> _THE PROBLEM_
Look over the lines below. Report each one that includes the string "will".

___

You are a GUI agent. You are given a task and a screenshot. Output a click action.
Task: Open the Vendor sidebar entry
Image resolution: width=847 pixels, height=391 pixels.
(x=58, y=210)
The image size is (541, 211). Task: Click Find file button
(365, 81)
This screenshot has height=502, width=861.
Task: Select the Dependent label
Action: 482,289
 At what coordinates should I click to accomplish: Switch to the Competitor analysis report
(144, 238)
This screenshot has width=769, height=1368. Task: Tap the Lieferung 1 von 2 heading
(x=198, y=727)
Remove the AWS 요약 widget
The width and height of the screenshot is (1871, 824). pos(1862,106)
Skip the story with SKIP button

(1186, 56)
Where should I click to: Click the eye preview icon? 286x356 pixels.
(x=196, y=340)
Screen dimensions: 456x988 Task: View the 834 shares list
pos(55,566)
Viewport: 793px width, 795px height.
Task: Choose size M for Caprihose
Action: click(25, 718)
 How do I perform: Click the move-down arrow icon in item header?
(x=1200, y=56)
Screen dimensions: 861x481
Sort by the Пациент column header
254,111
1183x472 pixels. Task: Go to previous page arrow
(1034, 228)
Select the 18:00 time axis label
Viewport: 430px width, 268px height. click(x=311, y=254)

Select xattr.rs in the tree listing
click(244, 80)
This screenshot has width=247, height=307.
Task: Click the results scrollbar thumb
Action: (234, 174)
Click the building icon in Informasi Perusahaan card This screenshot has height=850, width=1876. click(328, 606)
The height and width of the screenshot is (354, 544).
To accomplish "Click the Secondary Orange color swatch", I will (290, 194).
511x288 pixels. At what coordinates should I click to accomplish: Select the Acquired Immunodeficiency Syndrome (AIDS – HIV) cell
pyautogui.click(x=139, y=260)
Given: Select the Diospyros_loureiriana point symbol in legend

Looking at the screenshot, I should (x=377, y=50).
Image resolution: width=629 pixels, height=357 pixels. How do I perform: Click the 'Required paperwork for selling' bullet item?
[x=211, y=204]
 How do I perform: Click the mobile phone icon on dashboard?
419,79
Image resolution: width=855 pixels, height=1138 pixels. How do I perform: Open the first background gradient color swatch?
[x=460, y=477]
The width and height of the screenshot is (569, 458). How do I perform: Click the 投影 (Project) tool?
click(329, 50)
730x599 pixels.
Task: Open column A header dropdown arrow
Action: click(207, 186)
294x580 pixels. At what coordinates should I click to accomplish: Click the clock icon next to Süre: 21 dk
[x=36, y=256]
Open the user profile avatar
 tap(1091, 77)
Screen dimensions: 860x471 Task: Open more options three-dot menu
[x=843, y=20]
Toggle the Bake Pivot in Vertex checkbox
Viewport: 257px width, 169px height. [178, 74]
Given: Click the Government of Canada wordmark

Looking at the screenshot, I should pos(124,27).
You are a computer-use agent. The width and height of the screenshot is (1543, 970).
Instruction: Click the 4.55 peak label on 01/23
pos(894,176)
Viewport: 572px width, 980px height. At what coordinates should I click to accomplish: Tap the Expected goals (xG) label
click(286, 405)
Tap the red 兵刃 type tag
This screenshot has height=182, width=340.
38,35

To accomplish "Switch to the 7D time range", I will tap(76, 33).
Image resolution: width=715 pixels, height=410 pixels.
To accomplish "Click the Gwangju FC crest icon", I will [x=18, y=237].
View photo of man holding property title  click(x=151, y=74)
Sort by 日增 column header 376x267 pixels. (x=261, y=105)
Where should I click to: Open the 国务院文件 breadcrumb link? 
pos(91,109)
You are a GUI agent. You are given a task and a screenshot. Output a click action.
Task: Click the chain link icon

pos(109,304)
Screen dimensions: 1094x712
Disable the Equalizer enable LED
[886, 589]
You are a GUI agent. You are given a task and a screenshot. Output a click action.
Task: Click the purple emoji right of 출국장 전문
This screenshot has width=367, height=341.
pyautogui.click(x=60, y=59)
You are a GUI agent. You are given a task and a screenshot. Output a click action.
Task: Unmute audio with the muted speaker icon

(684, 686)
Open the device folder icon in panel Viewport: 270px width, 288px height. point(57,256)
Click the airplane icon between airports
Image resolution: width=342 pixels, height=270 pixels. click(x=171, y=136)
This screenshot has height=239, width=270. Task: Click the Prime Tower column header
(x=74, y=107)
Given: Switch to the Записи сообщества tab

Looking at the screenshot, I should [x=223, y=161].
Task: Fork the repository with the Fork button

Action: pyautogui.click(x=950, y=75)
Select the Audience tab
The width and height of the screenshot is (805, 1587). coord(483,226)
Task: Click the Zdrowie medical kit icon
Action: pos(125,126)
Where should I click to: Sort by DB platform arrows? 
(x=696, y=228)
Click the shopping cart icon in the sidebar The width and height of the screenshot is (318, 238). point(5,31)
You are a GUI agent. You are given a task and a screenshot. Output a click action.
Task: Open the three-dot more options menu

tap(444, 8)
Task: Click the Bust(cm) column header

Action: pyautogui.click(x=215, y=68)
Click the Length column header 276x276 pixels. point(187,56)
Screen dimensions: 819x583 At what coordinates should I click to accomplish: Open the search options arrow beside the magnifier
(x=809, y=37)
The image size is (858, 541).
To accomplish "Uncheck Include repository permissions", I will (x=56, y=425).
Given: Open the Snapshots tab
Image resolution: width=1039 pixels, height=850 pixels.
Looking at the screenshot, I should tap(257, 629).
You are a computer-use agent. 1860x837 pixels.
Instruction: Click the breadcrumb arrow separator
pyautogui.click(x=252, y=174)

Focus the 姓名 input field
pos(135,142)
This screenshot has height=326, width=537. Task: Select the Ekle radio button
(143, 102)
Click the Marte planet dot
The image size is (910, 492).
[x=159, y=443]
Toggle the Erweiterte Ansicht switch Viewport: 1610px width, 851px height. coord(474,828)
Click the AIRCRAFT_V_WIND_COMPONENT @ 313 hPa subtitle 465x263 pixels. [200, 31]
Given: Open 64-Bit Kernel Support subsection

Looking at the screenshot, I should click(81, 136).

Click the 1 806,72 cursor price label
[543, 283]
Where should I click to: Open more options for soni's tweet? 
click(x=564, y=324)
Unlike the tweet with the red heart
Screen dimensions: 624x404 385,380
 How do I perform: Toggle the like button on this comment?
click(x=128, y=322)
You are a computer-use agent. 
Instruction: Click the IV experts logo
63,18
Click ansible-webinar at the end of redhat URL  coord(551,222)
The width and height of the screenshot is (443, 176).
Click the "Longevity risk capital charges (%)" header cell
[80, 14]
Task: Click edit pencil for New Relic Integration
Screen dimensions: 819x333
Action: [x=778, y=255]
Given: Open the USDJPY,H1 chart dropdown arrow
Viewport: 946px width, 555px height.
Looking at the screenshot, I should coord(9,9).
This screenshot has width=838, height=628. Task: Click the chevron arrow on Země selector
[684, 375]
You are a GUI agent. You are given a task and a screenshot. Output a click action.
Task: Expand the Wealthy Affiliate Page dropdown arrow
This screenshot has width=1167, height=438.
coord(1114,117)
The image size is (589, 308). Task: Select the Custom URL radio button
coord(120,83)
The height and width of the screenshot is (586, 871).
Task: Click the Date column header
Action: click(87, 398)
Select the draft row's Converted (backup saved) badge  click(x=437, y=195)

___

> _WORKED SOLUTION_
To accomplish "Click the Secondary Orange color swatch", I will (290, 194).
To accomplish "Switch to the 7D time range", I will tap(76, 33).
To accomplish "Click the Gwangju FC crest icon", I will [x=18, y=237].
To accomplish "Uncheck Include repository permissions", I will (x=56, y=425).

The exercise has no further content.